Any other flaw - such as the 2e-style prohibition on armor - results in min/max situations ("I'm a firbolg barbarian, I don't wear armor!") or binary play ("glass tigers" that deal a lot of damage but die with a stiff breeze) or marshmallowing (like XP penalties or level offsets making you wait until higher levels to be more powerful than anyone else) or fiction prices for mechanical benefits (oh, I'm more powerful than anyone else in a fight, but I'm prohibited from entering any community of more than 50 individuals, good thing we're playing this dungeon crawl campaign, huh?) or other rather unfortunate effects.

Flaws in general also add a significant layer of complexity to character generation and gameplay. 

If you want that balance, go ahead and add it. If you think it works, I'd love to hear it! But, I wouldn't hold out for WotC to give it to you - racial flaws in general aren't a thing for some pretty good reasons, and it would probably require a pretty good reason to go back on that.


----------



## Selvarin

Flaws should be reasonable/logical, not punitive. I've seen in previous editions a +2 to abilities needed to be 'balanced' with -4 worth of penalties. Not +2/-2 but +2/-4.  Can't find something justifiable? Ram it in. Because the game designers  dictated it. They fought so hard for zero-sum game that they made the idea of playing some races distastefully impossible. 

Reality is...life ain't fair. Some choices just have more advantages..and some milder but logical downsides.

Taller than tall? Well you have more reach, you may even be stronger. But you're probably not built-for/agile enough to bounce from rooftop to rooftop. So there may be a Dex hit. And on and on it goes...


----------



## Remathilis

shintashi said:


> I am not the one who needs to read my own posts. I have a rather elaborate explanation of the need of flaws. Have been an advocate of flaws forever. Giant weapons as a racial trait should be accompanied by flaws, but because of the fear of flaws, WOTC 5e doesn't have them. To which I object.
> 
> Simple.



OK. 

Bonus: can use giant sized weapons. 
Penalty: vulnerable to piercing, slashing, and bludgeoning damage.

Deal twice as much, take twice as much.


----------



## gantzerteo

Someone here miss so much Monkey Grip right?


----------



## I'm A Banana

Remathilis said:


> OK.
> 
> Bonus: can use giant sized weapons.
> Penalty: vulnerable to piercing, slashing, and bludgeoning damage.
> 
> Deal twice as much, take twice as much.




If that works for you, great.

For me, I don't think it would work.

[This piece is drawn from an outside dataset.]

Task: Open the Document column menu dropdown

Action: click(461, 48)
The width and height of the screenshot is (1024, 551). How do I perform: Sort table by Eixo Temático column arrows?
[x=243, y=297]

I know if I saw that, I'd be seeing firbolg barbrians (resistance!) and firbolg fighters (high AC, so you can't hurt what you can't touch) aplenty. Even if the player didn't find a way around the weakness, we'd have firbolgs that are one or two-hit kills for most monsters which means a player spending more time rolling death saves than declaring actions. 

It falls into the min/max and paper tiger buckets.


----------



## Remathilis

I'm A Banana said:


> If that works for you, great.
> 
> For me, I don't think it would work. I know if I saw that, I'd be seeing firbolg barbrians (resistance!) and firbolg fighters (high AC, so you can't hurt what you can't touch) aplenty. Even if the player didn't find a way around the weakness, we'd have firbolgs that are one or two-hit kills for most monsters which means a player spending more time rolling death saves than declaring actions.
> 
> It falls into the min/max and paper tiger buckets.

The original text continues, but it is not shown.